WHAT YOU NEED TO DO:
Please rewrite the entries from the line with "customerservice@ebsupplies.com (822, 2371)" to the line with "Technology (212, 116)", changing "Contact Us" to "Reach Us" and leaving everything else as it is.

═══ SUPPLIED DATA

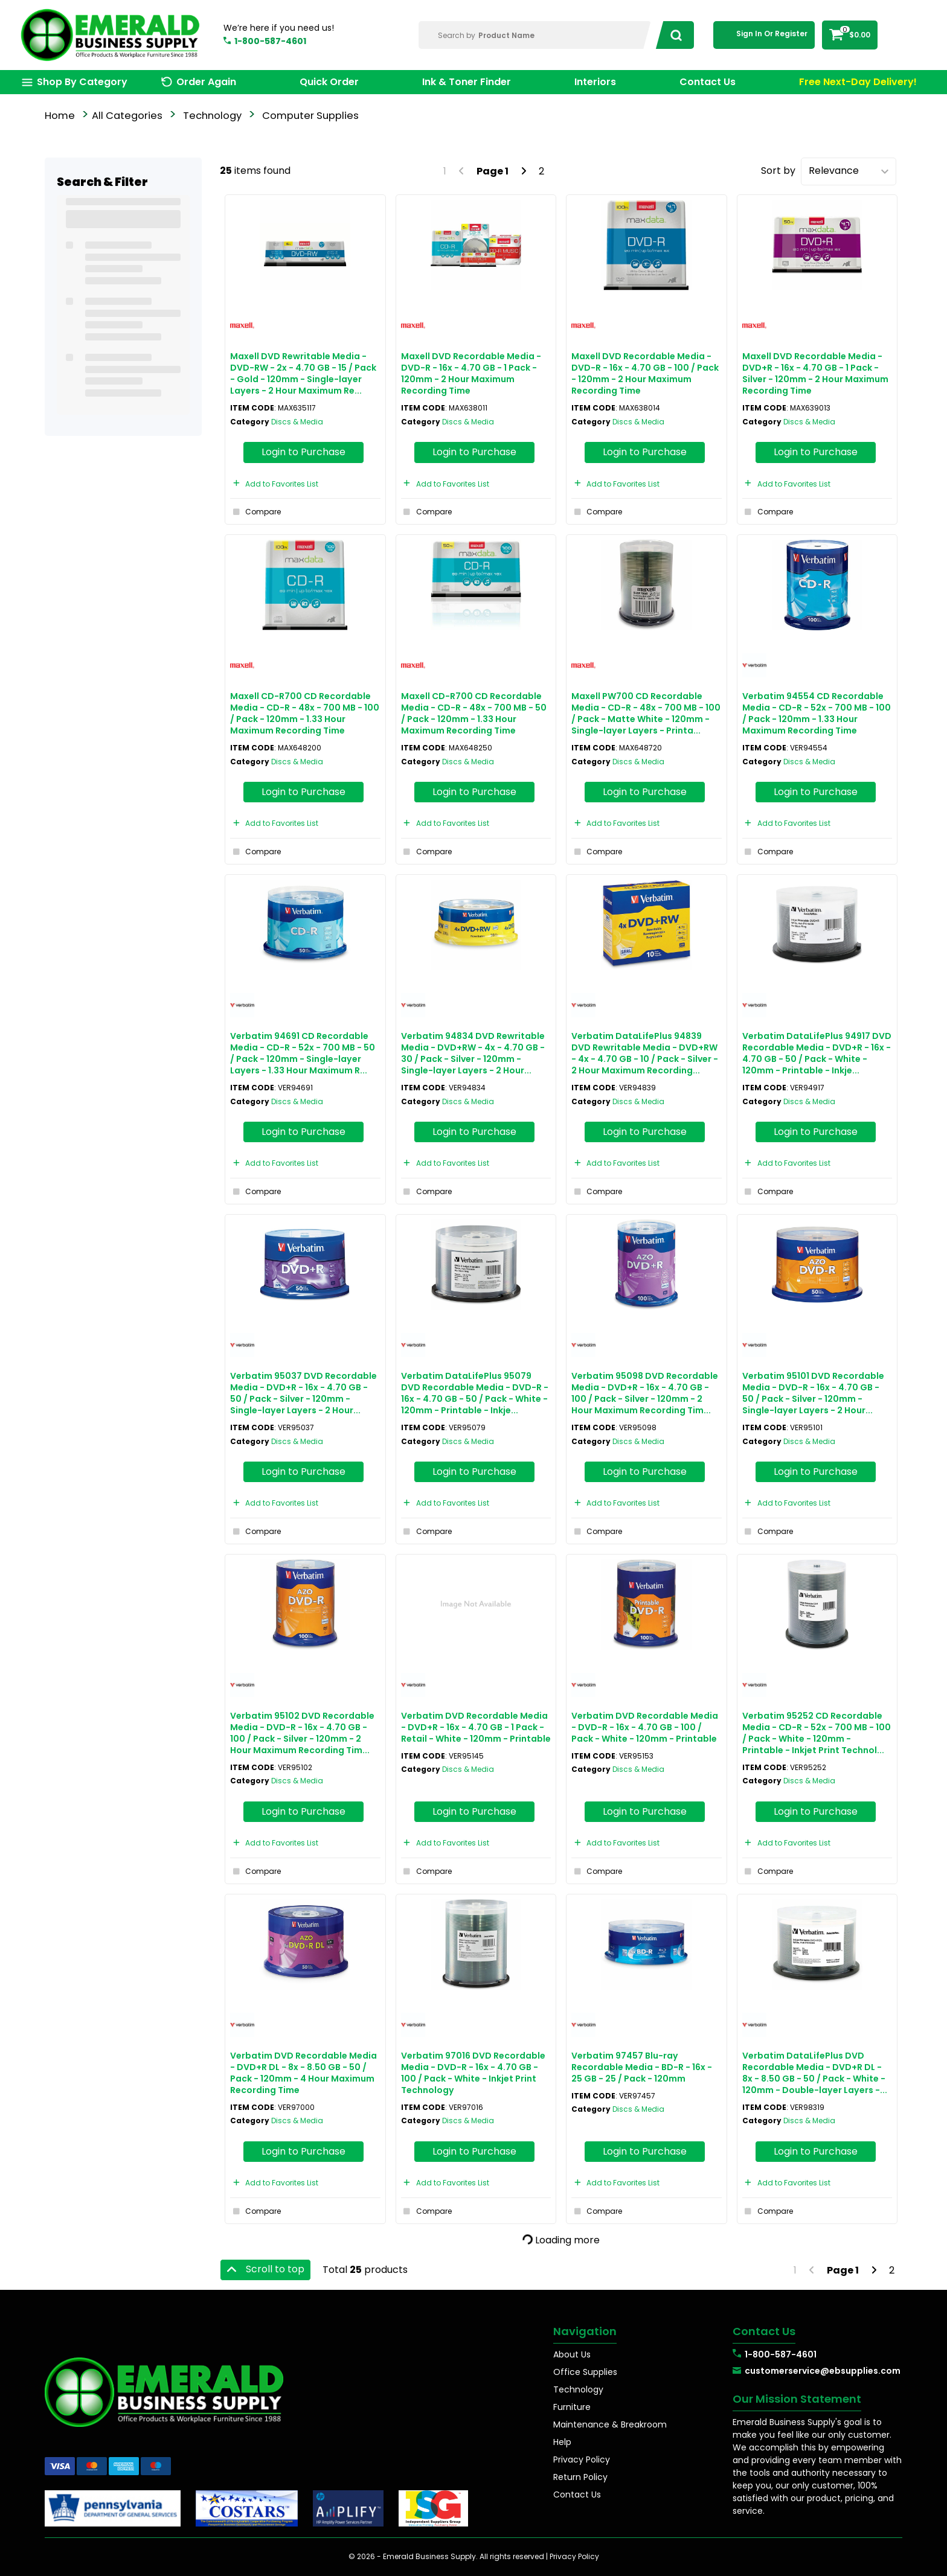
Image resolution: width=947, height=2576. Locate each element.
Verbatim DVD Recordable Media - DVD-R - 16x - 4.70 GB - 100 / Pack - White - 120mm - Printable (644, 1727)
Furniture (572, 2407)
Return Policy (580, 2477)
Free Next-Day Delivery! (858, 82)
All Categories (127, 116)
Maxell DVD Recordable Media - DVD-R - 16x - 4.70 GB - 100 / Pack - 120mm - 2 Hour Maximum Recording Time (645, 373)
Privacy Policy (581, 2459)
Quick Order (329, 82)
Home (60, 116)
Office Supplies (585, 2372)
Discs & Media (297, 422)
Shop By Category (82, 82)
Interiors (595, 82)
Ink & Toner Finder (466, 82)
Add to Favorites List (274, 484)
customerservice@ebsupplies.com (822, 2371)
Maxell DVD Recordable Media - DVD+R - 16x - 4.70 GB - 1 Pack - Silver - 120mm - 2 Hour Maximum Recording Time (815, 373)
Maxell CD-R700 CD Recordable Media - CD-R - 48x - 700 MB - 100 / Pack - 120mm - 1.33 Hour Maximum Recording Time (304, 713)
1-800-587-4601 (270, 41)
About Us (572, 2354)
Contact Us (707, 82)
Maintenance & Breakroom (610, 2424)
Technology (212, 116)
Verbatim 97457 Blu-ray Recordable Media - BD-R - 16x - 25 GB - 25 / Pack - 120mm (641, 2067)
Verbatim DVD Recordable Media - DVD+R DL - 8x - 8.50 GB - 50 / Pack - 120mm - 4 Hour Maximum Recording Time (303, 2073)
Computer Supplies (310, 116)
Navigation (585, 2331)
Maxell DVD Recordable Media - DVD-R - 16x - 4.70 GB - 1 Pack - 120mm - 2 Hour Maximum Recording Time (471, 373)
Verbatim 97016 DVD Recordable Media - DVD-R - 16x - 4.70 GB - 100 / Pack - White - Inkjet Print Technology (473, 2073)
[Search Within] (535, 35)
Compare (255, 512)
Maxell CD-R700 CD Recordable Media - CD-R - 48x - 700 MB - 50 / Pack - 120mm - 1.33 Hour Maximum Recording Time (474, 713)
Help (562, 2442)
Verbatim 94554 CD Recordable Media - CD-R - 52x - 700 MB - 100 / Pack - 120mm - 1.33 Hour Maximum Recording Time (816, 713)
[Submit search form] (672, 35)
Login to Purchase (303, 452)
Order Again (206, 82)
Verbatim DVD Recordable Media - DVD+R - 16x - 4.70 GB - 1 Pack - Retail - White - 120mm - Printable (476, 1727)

══════
═══ SUPPLIED DATA

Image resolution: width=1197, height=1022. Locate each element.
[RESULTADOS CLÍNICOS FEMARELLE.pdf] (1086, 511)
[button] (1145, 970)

══════

OUTPUT FOR THIS EXERCISE:
customerservice@ebsupplies.com (822, 2371)
Maxell DVD Recordable Media - DVD+R - 16x - 4.70 GB - 1 Pack - Silver - 120mm - 2 Hour Maximum Recording Time (815, 373)
Maxell CD-R700 CD Recordable Media - CD-R - 48x - 700 MB - 100 / Pack - 120mm - 1.33 Hour Maximum Recording Time (304, 713)
1-800-587-4601 (270, 41)
About Us (572, 2354)
Reach Us (707, 82)
Maintenance & Breakroom (610, 2424)
Technology (212, 116)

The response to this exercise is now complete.